What Happens During the Transition Period?

Both Gibson and Leo Laporte landed on a sobering conclusion. 

The long-term outlook is positive: AI will eventually make software far more secure by finding and eliminating vulnerabilities before code ever ships. But the transition period — the gap between when AI-powered attack capability becomes widespread and when AI-powered defense catches up — could be turbulent.

Gibson pointed to the broader context: the first quarter of 2026 has already seen a string of major cyber incidents involving high-profile targets across government, defense, and enterprise. The security industry, Gibson argued, is not ready for what is coming.

 

What You Need to Know

- Claude Mythos was not trained to hack. Its offensive security capabilities emerged as a side effect of general reasoning improvements.

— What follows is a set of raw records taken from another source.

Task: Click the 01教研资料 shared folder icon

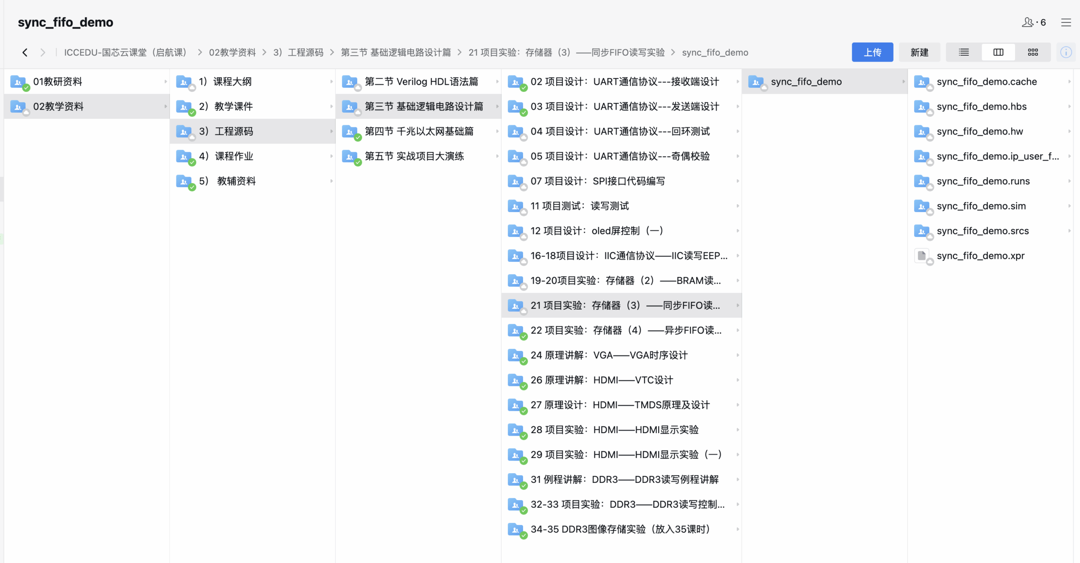Action: point(19,81)
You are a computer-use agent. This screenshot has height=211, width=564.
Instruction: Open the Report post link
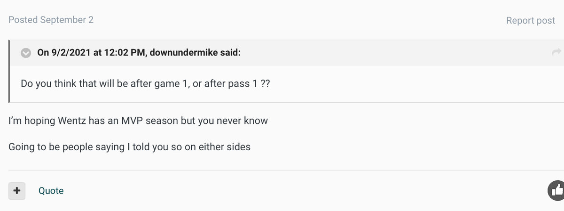[531, 21]
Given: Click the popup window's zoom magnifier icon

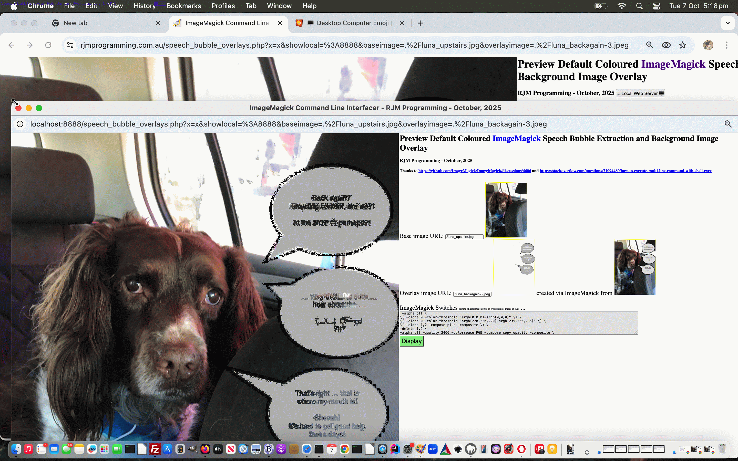Looking at the screenshot, I should pos(728,124).
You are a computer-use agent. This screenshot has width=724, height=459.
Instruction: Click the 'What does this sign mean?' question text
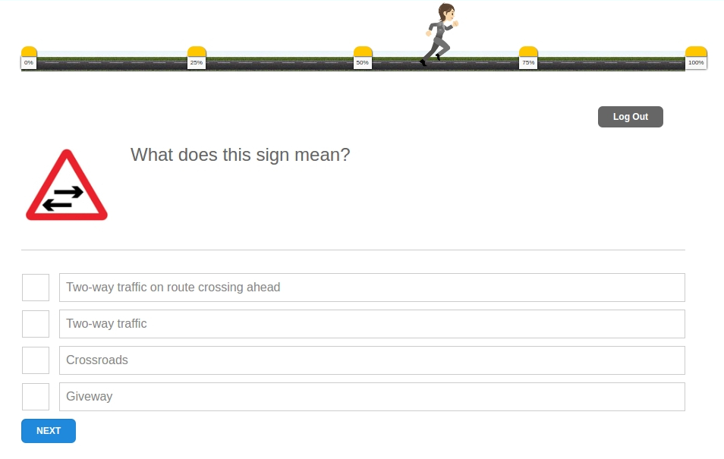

- The oldest vulnerability it found was 27 years old, in software considered among the most secure in the world.

- Previous automated tools had tested the FFmpeg vulnerability 5 million times without detecting it. Mythos found it.

- The performance gap between Mythos and the previous generation is not incremental — it is a categorical leap.

- Over 99% of Mythos's findings remain undisclosed while maintainers work to patch affected software.

- Project Glasswing is Anthropic's effort to give defenders early access before similar AI capabilities spread more widely.

- The short-term risk is real. Non-experts can now obtain sophisticated exploits with nothing more than a text prompt.

 

The Bottom Line

Claude Mythos represents something the software industry has not encountered before: an AI that can autonomously find and chain together vulnerabilities that have evaded every human expert and automated tool for decades. Gibson's conclusion on Security Now, was measured but clear — this is probably the single most significant development in the history of computer security, and the industry is not yet prepared for it. The window for defenders to get ahead of this is narrow, and it is closing.